Ce qui étonne ici, c'est que l'homme, pourtant omniprésent, ne soit jamais représenté. Nul cheminot aux commandes des locomotives, nul dormeur derrière la fenêtre de sa chambre, nul dompteur d'acier dans ces usines majestueuses qui soufflent leurs poumons aux gorges de l'éternel hiver. Comme si le temps s'était figé. Entre vie er survie. Comme si une éternité impalpable se dessinait entre agonie et dernier souffle. Comme si le paysage avait été là depuis la nuit des temps, inchangé, immuable mais que l'on pouvait s'attendre à le voir disparaître au moindre souffle.
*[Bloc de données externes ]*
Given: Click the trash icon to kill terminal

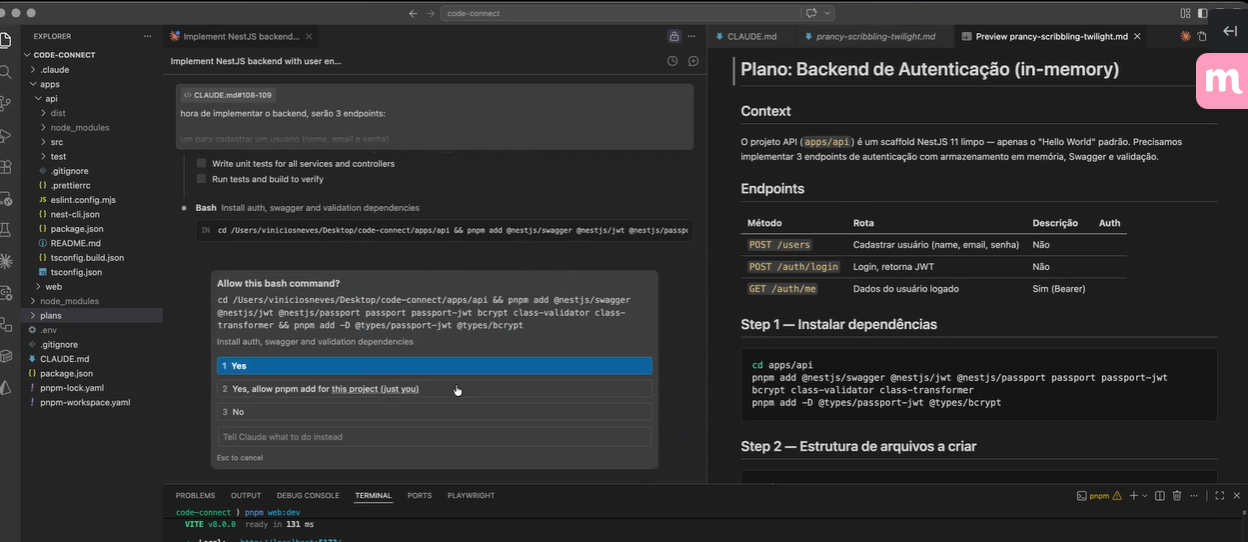Looking at the screenshot, I should 1177,495.
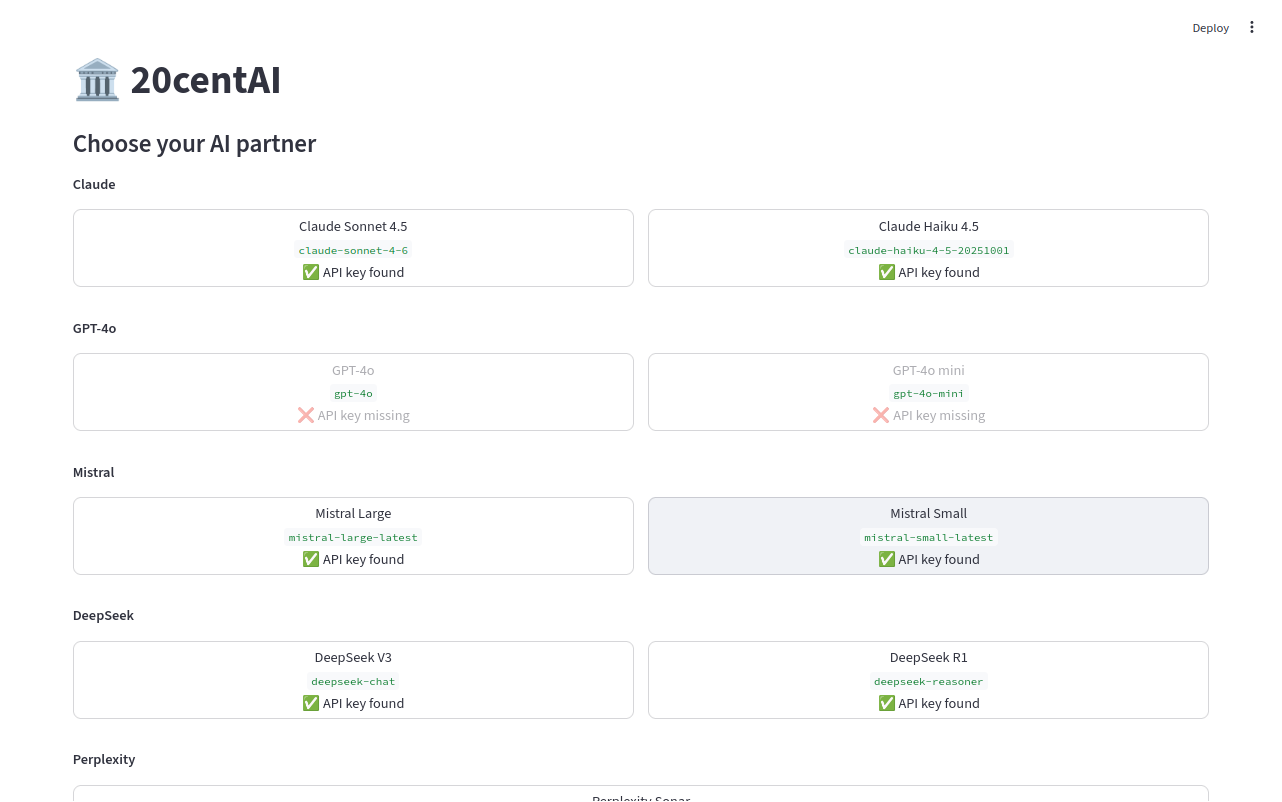Click the claude-sonnet-4-6 model ID code
This screenshot has width=1282, height=802.
coord(353,250)

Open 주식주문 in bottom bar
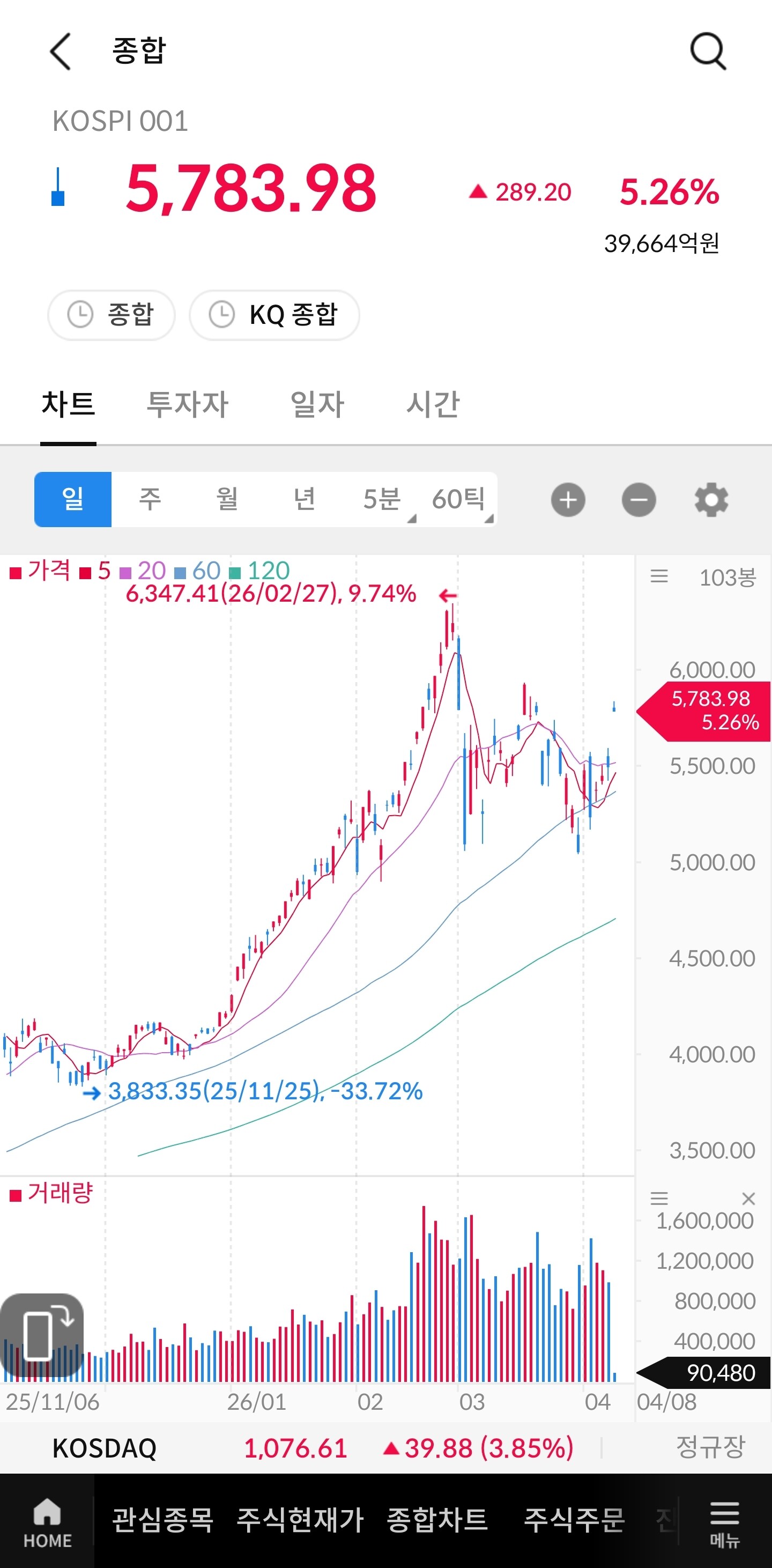[574, 1520]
Fragile incertitude, délicates espérances, c'est sans doute de là que, même dans les paysages les plus noirs, naît cette lumière bleue qui garde l'espoir debout. Car corons et crassiers connaissent aussi leurs printemps. Des milliers de poitrines battent près des fourneaux et des milliers de cœurs rythment le ventre des mines. Mais ce sont poitrines et cœurs anonymes. Invisibles même. Etant enfant, je me demandais souvent par quelle magie le ciel se mettait à flamber rouge dans la nuit serésienne ? Par quel sortilège les terrils de la Bacnure grimpaient insensiblement vers le ciel ? Les ouvriers n'existaient qu'au sortit de l'usine. Les mineurs se fondaient dans la bure. Entre les murs, dans les boyaux, ils devenaient curieusement absents. C'est précisément cette absence-là qui hante chacune des toiles de Detry. L'homme de Hopper soulignait l'inhumanité des villes. C'est au cœur de celles-ci que Detry s'en va débusquer l'humanité des anonymes.
Joseph Orban
Xavier CANONNE et Chantal MENGEOT, Arsène Detry. Charleroi, Institut Jules Désirée, 1997.